» **Records supplied**
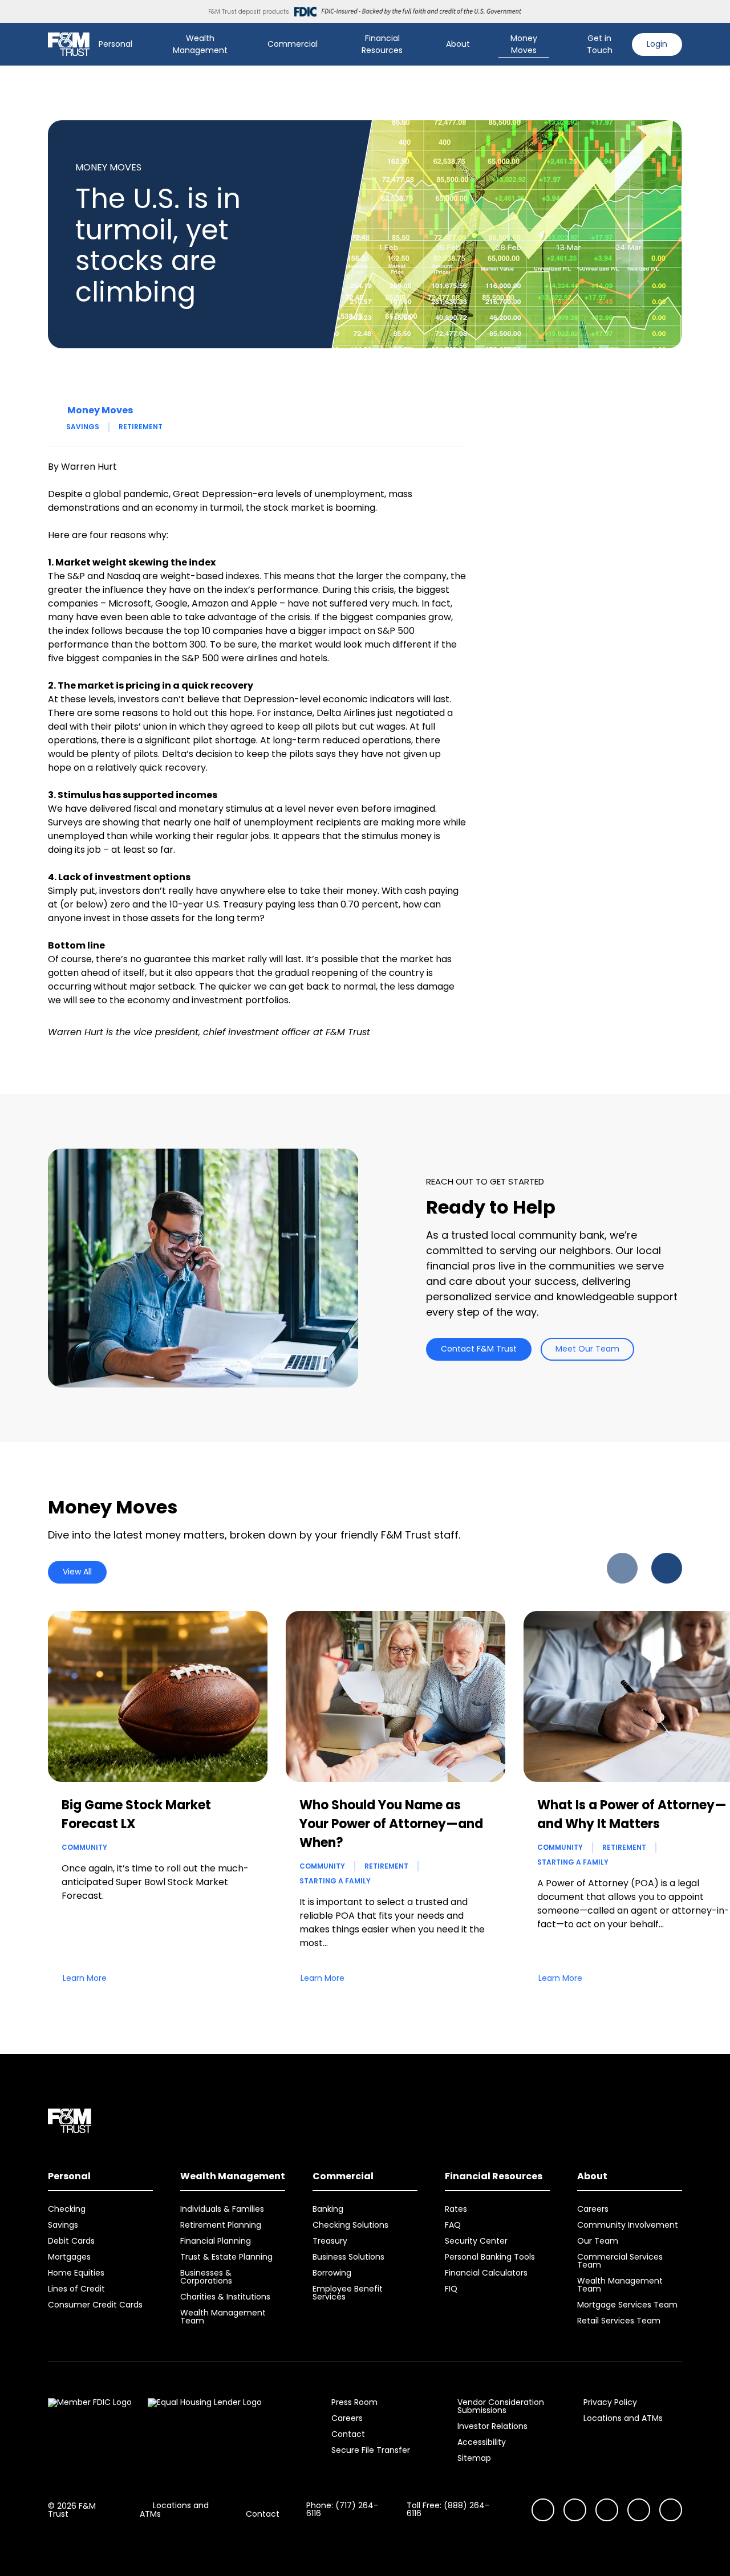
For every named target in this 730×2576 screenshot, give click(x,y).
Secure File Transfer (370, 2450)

* * *

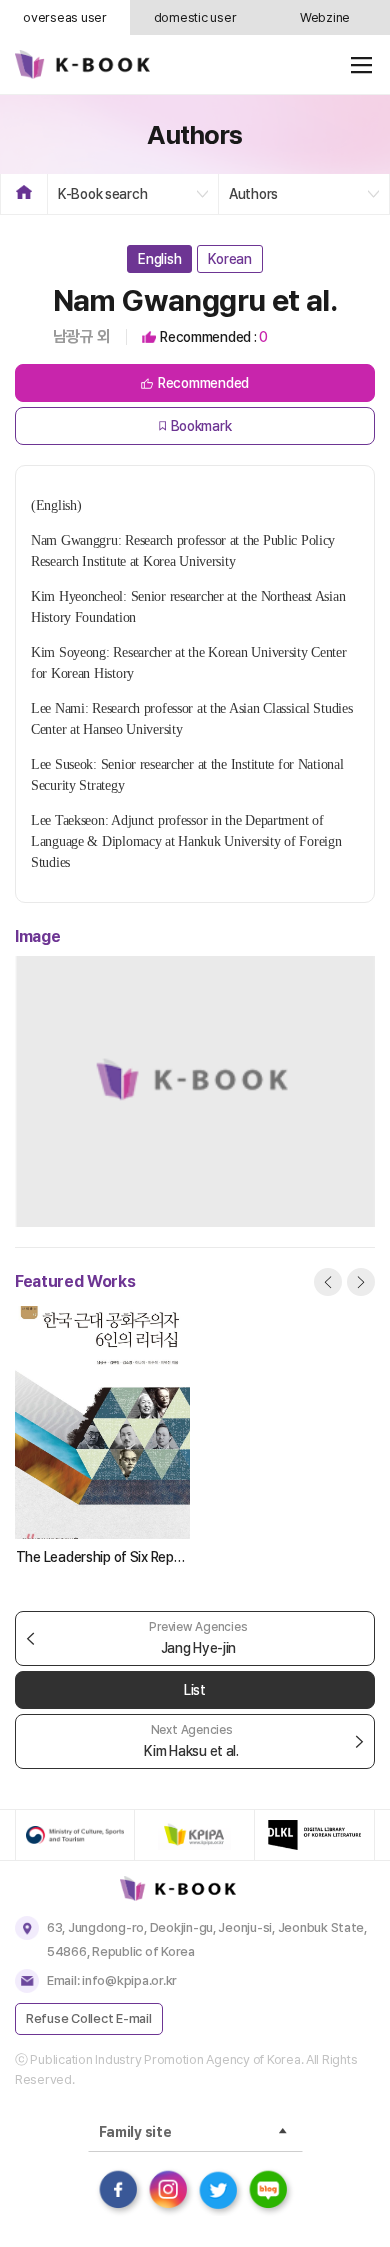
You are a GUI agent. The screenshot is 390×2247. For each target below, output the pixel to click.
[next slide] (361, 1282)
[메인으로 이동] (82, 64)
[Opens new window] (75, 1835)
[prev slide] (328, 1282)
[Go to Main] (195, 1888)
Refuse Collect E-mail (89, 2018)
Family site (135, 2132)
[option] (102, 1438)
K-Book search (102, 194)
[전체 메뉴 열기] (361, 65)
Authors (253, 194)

---

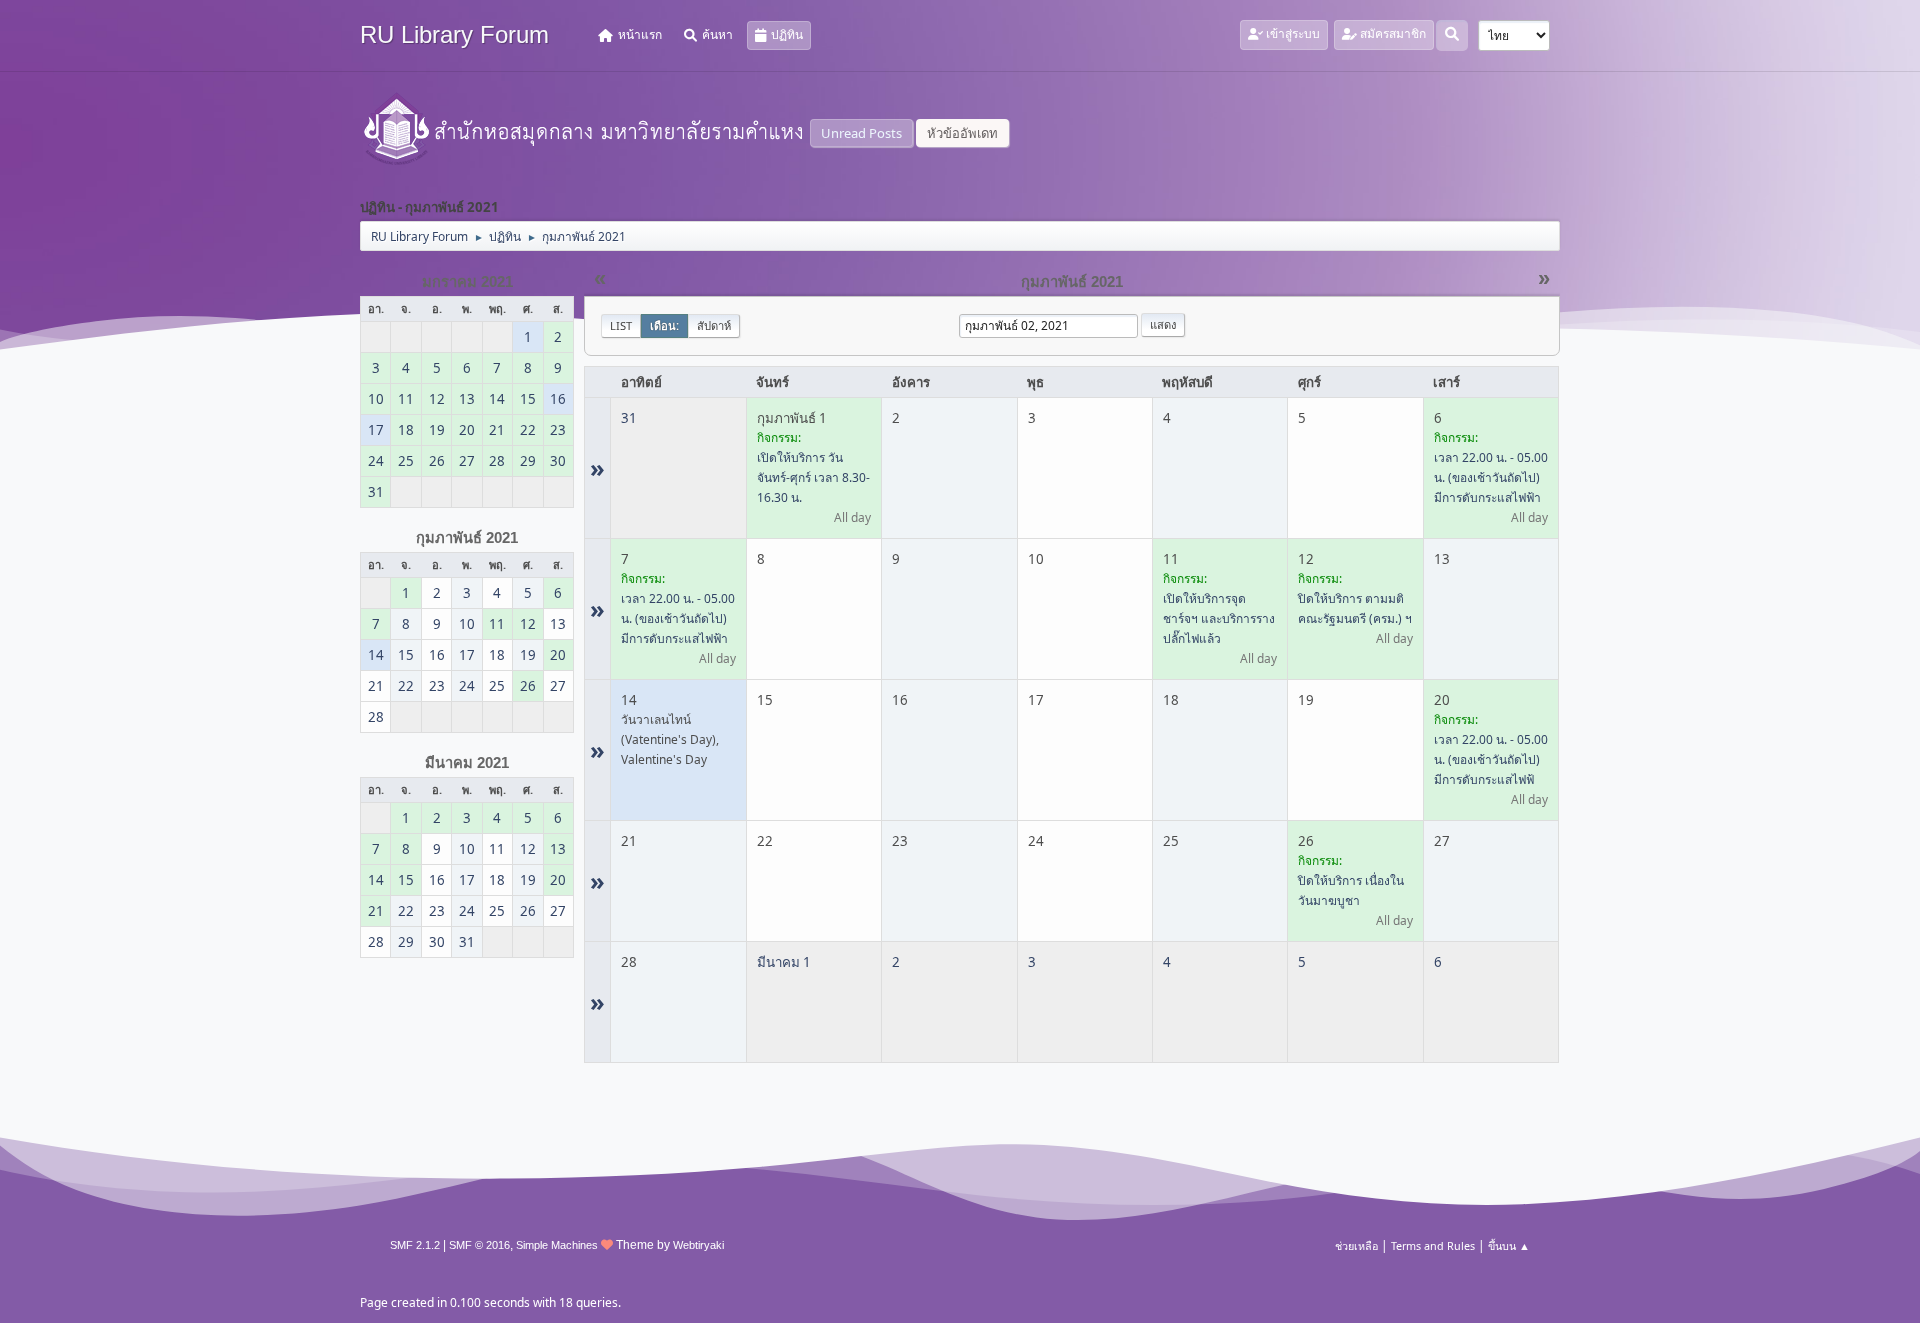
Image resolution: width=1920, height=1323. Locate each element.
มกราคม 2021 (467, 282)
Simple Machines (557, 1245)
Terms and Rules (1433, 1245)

» **Your task**
Reproduce exactly the section above that begins at the line containing "Refuse Collect E-mail (89, 2018)" and ends at the line containing "Authors (253, 194)", leaving out all other lines.

» **Exercise response**
Refuse Collect E-mail (89, 2018)
Family site (135, 2132)
[option] (102, 1438)
K-Book search (102, 194)
[전체 메뉴 열기] (361, 65)
Authors (253, 194)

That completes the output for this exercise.